Trader Joe’s Speculoos Cookie Butter Ice Cream The untouched ice cream

Having brought the tub home and peeled off the safety-sealed container, I can see white creamy stuff and (small) brown chunky speckles. Smells of vanilla and sugar crackle into the air. By all the gold in Robin Hood’s barn, this stuff looks good. With the cover devoid of any specifics, I can only take an amateur dive at what awaits: vanilla, perhaps even sweet cream, ice cream with cookie butter swirls…and Speculoos cookie chunks? Maybe? MAYBE??

No. No cookie chunks. But cookie butter swirl chunks? Yes! And in wide abundance. Those chunky, gritty, swirly thingies are spattered throughout, gathering up on your golden spoon 1, 2, 5 chunks at a time. Unlike a dense, crunchy cookie, these cookie butter swirlies are gritty and loose and crumble with their spicy warm bite.
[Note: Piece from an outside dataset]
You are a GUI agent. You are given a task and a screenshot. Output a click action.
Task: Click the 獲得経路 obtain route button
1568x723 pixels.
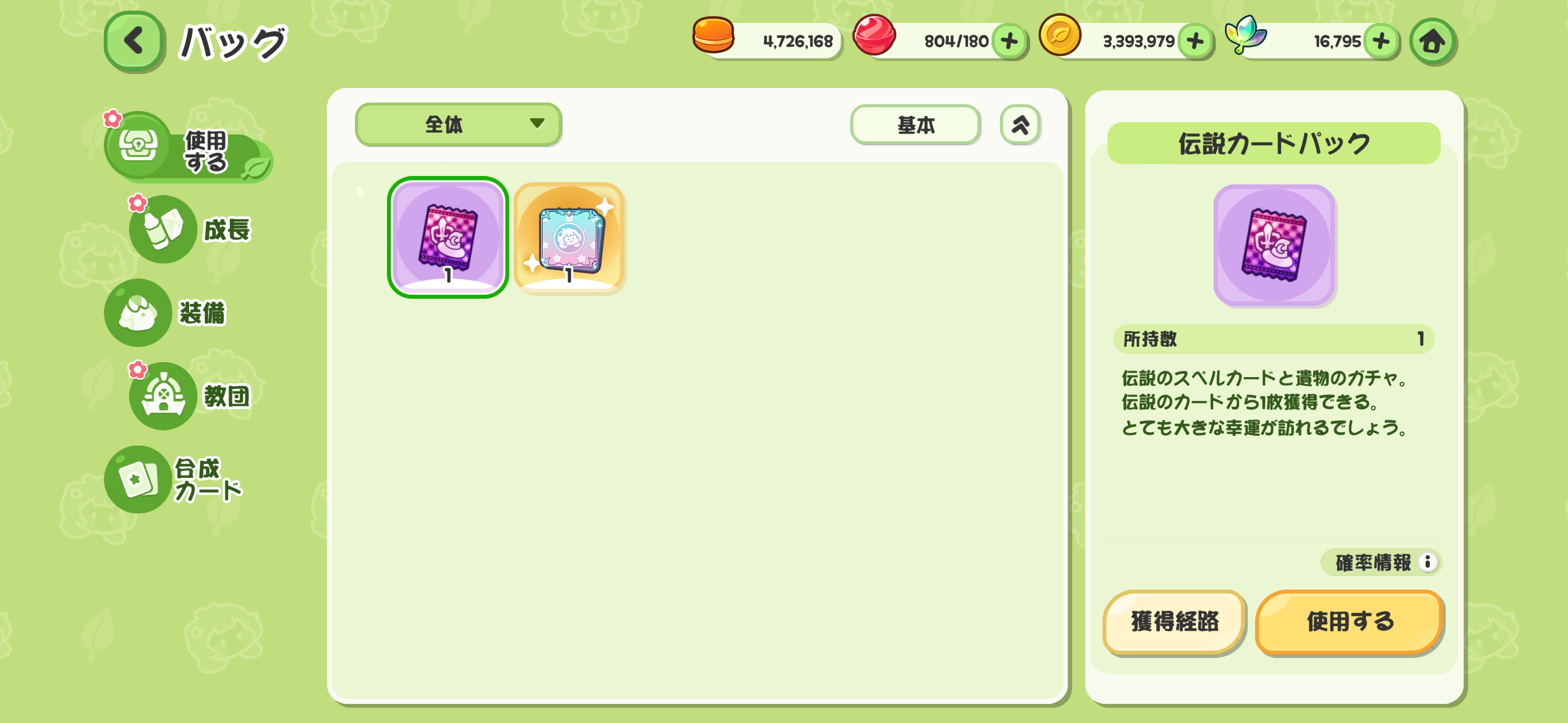tap(1174, 622)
The art of perfecting the ratio of cookie-butter-to-cream is an exercise worthy of a sensei master. When gathered in their best proportion, the chunks accentuate a warmth from cinnamon and clove in the Speculoos butter while also bouncing off the sweetness in the vanilla base. What’s better is chunks get chunkier as you dig, rewarding you with golden nuggets so big they’d send the gold panners from ‘49 into a tizzy.
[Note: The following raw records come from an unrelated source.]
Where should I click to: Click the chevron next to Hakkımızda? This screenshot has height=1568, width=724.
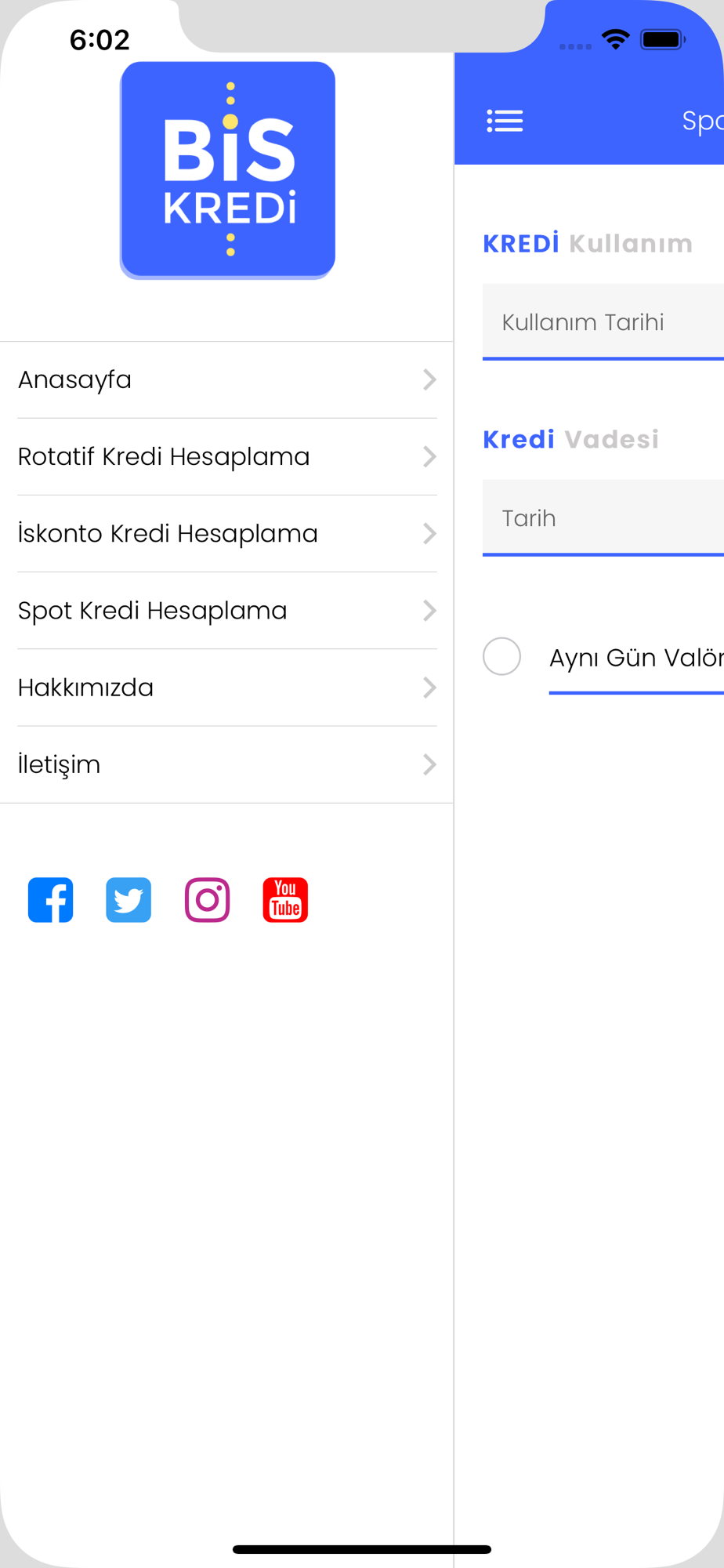click(429, 688)
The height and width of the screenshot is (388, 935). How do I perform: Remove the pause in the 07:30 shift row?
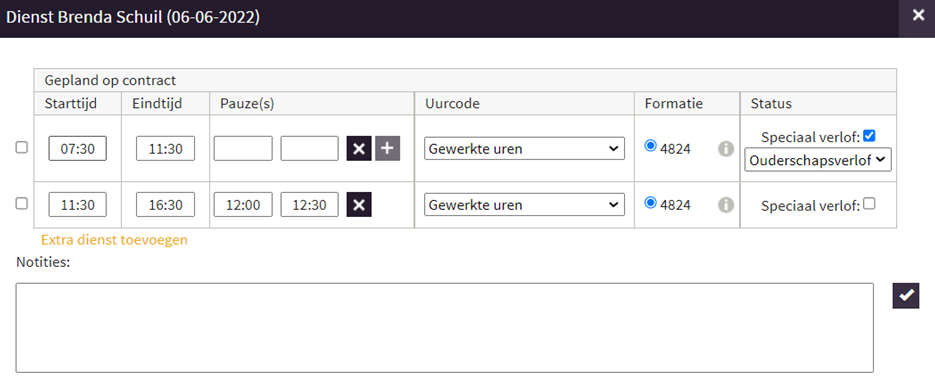[359, 148]
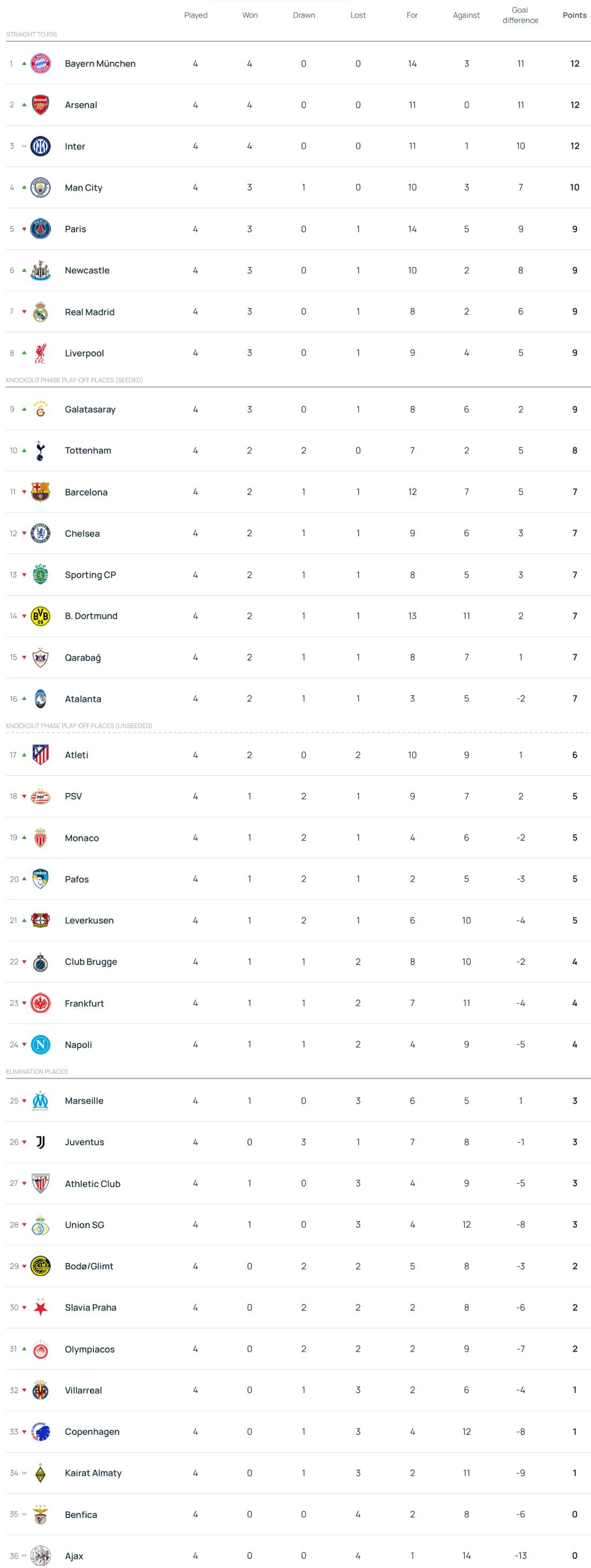Select the Points column header
Viewport: 591px width, 1568px height.
coord(574,15)
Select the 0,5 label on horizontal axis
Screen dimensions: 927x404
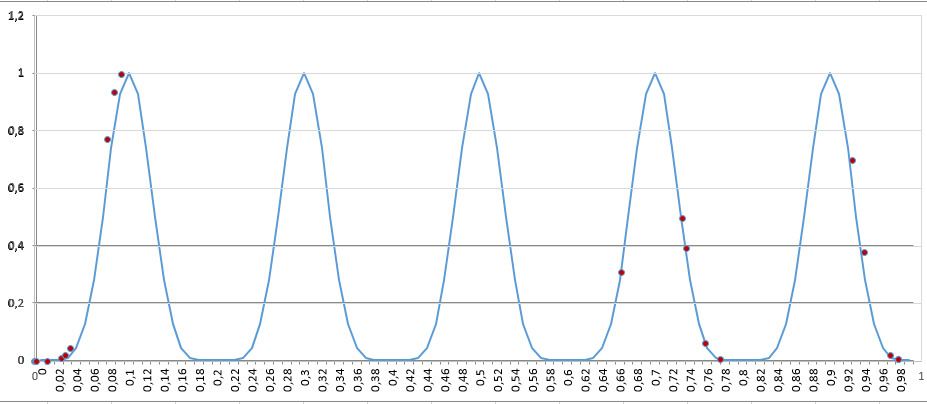coord(480,381)
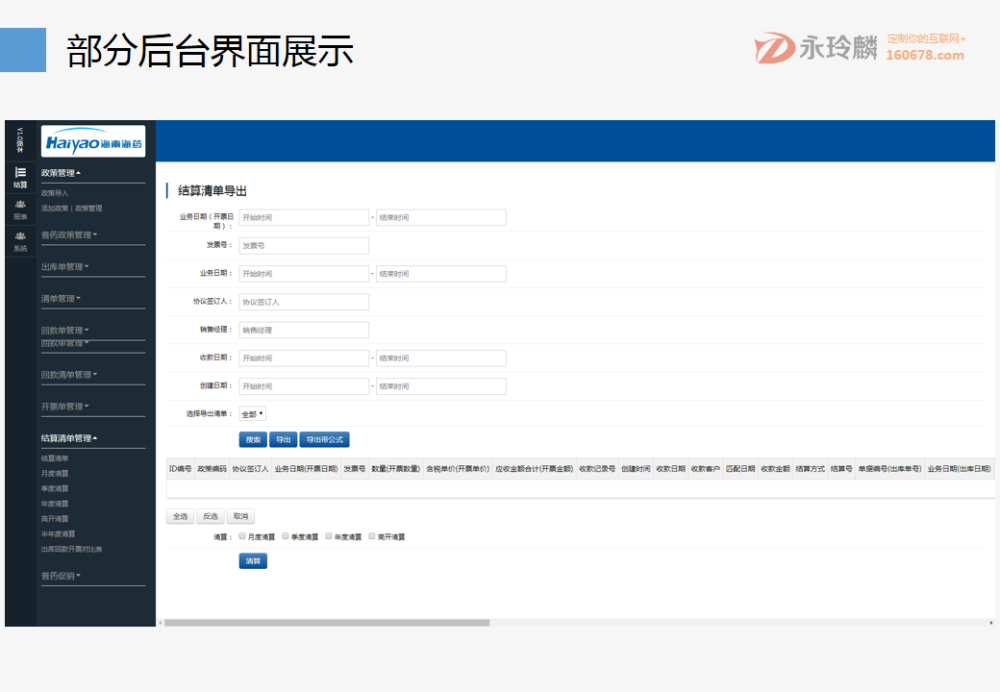Screen dimensions: 1000x692
Task: Enable the 月度清算 checkbox
Action: point(242,536)
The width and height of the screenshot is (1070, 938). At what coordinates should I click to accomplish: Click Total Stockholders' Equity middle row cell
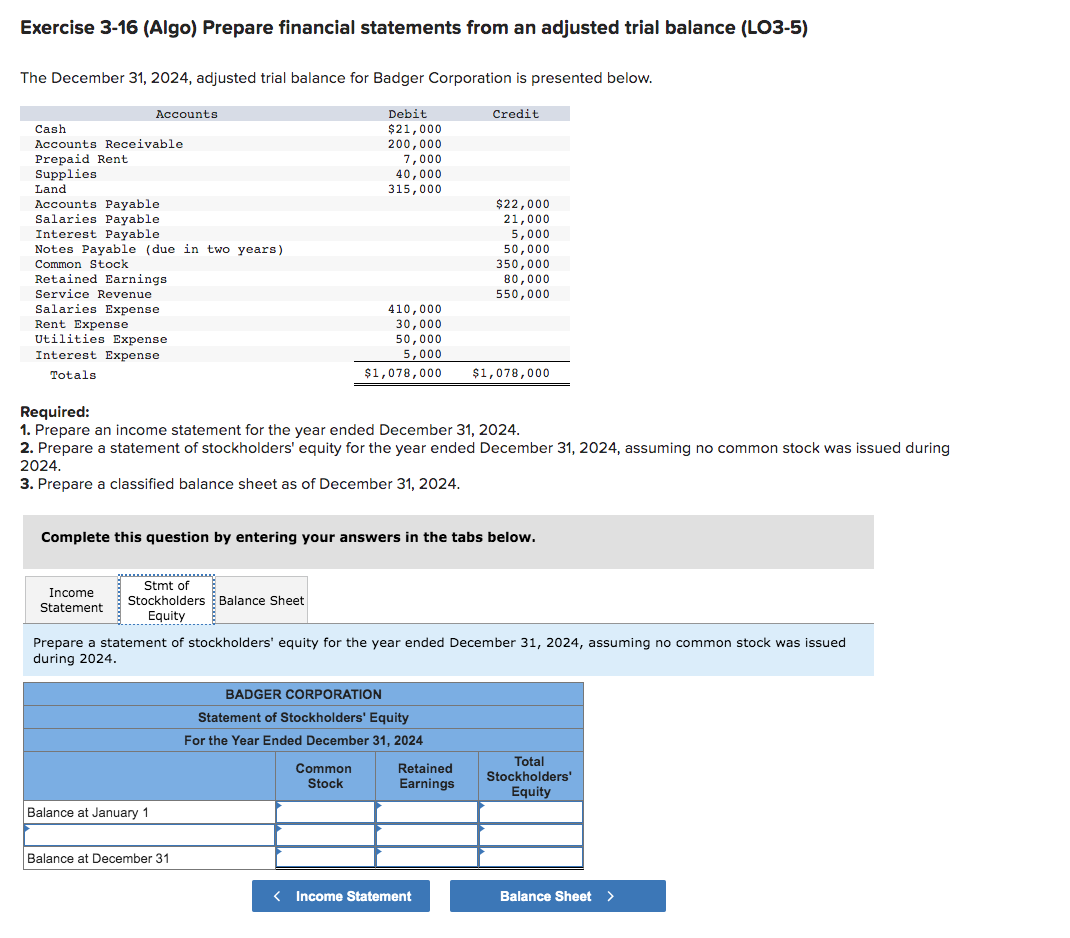(x=530, y=834)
Trader Joe’s Speculoos Cookie Butter Ice Cream Proof that swirly chunks may take over the world

And that vanilla-cream base? It’s pretty good. Not enough to make a possum do a back flip or anything, but pretty good. Thick and creamy with a super sweet melt, it makes for a smooth foundation that’s just on the cusp of tasting like an Oreo filling. The Trader chose not to toss in any vanilla bean speckles in this particular base, but who needs speckles when you have chunks of pulverized cookie goo all around? Give me the cookie goo. Give me it all.
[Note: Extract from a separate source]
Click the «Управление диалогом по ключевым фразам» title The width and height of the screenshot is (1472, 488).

For those in the Vanilla Clan with a penchant for spicy-warm, yet wonderfully simple concoctions, this ice cream will do you right as it stands. If you like your ice cream with more of a punch, you might be well-served to incorporate other mix-ins or smoosh it up with another ice cream flavor. Think chocolate. Coffee. More cookie butter. That triple-layer Mocha Cake your Aunt Sally baked for you last week. Almost anything will do. The vanilla has a lighter flavor, so anything you dump on it will be a dimension to all that perpetual lightness, a yin to its yang, a Nietzsche to its Dora the Explorer.

Trader Joe’s Speculoos Cookie Butter Ice Cream Close up of swirly chunkies

On the whole, this ice cream registers as “good” in both the tender, youthful, overly optimistic part of my brain as well as the crumpled, calloused, grumpity part. In fact, it may be the only thing that these parts of my brain agree upon. Ever. While not chaotic or exploding with mix-ins, it’s a simple, slightly spicy, sweet cream that makes good for eating right off the sugar cone, between French toast, or in a bowl after you’ve dumped your entire Halloween candy stash upon it.

I plan to eat this quart in the morning. I plan to eat this quart at night. I plan to eat this quart until it is finished… and what if someone tries to eat it from my freezer before then? I will not let them. And if they do, I will buy another. I will collect the cookie butter ice cream. All of it. I will stock my freezer to the brim, supporting the dairy farmers as I fill my belly with cookie-butter-laden cream. I suspect future historians will dig me out of a landfill of empty ice cream containers. I will have no regrets.

(Nutrition Facts – 1/2 cup – 220 calories, 130 calories from fat, 12 grams of fat, 6 grams of saturated fat, 0 grams of trans fat, 30 milligrams of cholesterol, 70 milligrams of sodium, 25 grams of carbohydrates, 0 grams of dietary fiber, 18 grams of sugar, and 2 grams of protein.)

Item: Trader Joe’s Speculoos Cookie Butter Ice Cream
Purchased Price: $4.49
Size: 1 quart
Purchased at: Trader Joe’s
Rating: 8 out of 10
Pros: Cookie swirls, cookie swirls, everywhere, everywhere. Gritty cinnamon goodness. Solid vanilla-cream base. Less sugar than most powerbars. Good for breakfast. Good for dinner. Supports dairy farmers. The Nietzsche to its Dora the Explorer.
Cons: Could have EVEN MORE cookie swirls. And more cookie swirls. Ice cream base may be too sweet for some. Being buried in a landfill of ice cream pints. Poor grammar. Karma-related injuries. The wrath of Zeus.